The request: Write the next part of the text describing buildings in Thunder Bay, Ontario, starting after its last sentence.

Excerpted text:
Architectural Photos, Thunder Bay, Ontario

135 Archibald Street South – Vernacular style – The house which stands on the corner of Archibald and Miles Street was first owned by Sarah Jane and George Coo. It is thought that George designed the building which has an elegant and eclectic feel. The jutting turrets, arched entranceway and quarter-wheel windows are features which one wouldn’t expect on such a modest-sized structure. The house is characterized by an ostentatious conical turret with faux brickwork façade. The windows are all of varied shapes and sizes, lending themselves to the overall eclecticism of the house. The large window on the main floor has a shelf entablature above it; there is also a large stone sill supported by brackets. Above the double-hung window on the second level is a molded shelf which begins rather abruptly and continues around the turret.

Architectural Photos, Thunder Bay, Ontario

701 Victoria Avenue East – The Chapple Building – In 1913, Fort William was designated the headquarters of the Grain Commission. A prominent building was constructed in the community with the facilities to handle and inspect grain. The structure housed offices on the third floor and the bottom two storeys were rented to the Chapples Company as a department store. Chapples sold everything from “lady-ready-to-wear” to “hardware” and upon its opening in this building boasted a staff of one hundred. The façade of the building features Classical detailing. Some of the architectural features are large scale dentils located on the metal projecting cornice and brick piers with stone relief capitals creating seven bays. The building has a recessed entrance with Doric columns.

Architectural Photos, Thunder Bay, Ontario

114 May Street South – Upon completion in 1929, the Royal Edward Arms hotel had 105 rooms, each furnished with a bath and there were an additional twenty-one simple rooms which were available for day rental. The dining room seated 150 people and the kitchen was well equipped to deal with busy dinner hours, with a dishwasher capable of washing 7,000 dishes per hour, a 40 gallon soup kettle and an 8 gallon coffee urn. A large ball room, a convention hall and a banquet hall were also features of the lavish hotel. The Royal Edward Arms was a successfully run hotel for many years. Many notable people spent nights at the hotel, with perhaps the most memorable visit being from the Royal Family; Queen Elizabeth II visited with Prince Charles in the 1950s and although they didn’t spend the night they did rent a day room. In the 1980s the hotel was converted to apartments. It is in the Art Deco style. Although the exterior has a stucco or plaster look to it especially with the decorative work, the entire building is concrete. Slipform Construction technique is a sliding-form construction method of pouring vertical concrete structures. It begins with the construction of a fixed-diameter form on top of a foundation, with a back-up support and bracing system to ensure that the form maintains its shape during movement. Inside and outside forms create the cavity of the wall, and inside this cavity, reinforcing steel is tied together vertically and horizontally to reinforce the concrete wall. The form is then connected to jack rods with hydraulic jacks, which automatically move the form vertically in minute increments as the concrete is being poured. Once pouring begins, it continues until the top of the structure is reached, allowing for a large poured concrete structure. This method of construction is typically used on large-scale storage silos and other vertical concrete structures, such as elevator cores and batch houses.

Available data:
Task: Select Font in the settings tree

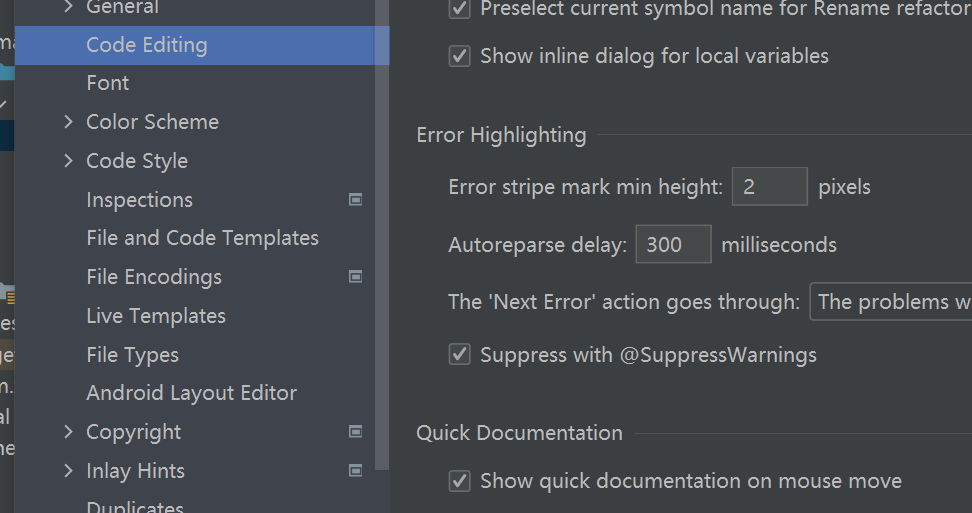Action: [x=108, y=84]
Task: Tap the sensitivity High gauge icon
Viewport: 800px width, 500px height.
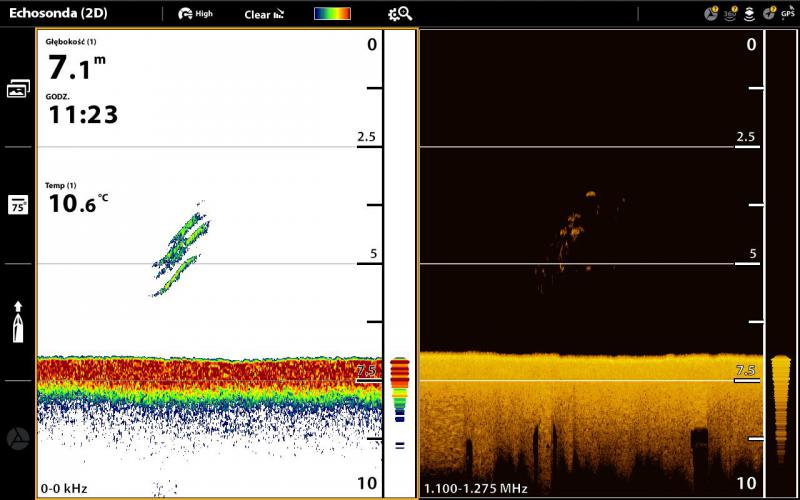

Output of the exercise:
Architectural Photos, Thunder Bay, Ontario

201 May Street North – The Revenue Canada Building is associated with the federal government’s expansion of services into smaller communities, and with its provision of well designed, up-to-date facilities. It was built from 1913-1916 when Fort William was one of the world’s largest grain-handling ports and a major trade and transportation point and railway terminal. The construction of the building reflects the unprecedented prosperity and optimism of the early twentieth century as well as the expansion of east-west trade and the economic importance of customs activities. The Revenue Canada Building is an example of Beaux-Arts Classicism. This style was commonly used by the Department of Public Works for public institutions in the early twentieth century. The building’s good craftsmanship and materials are demonstrated in its use of pale limestone veneer and granite accents on the two principal elevations and in the masonry details.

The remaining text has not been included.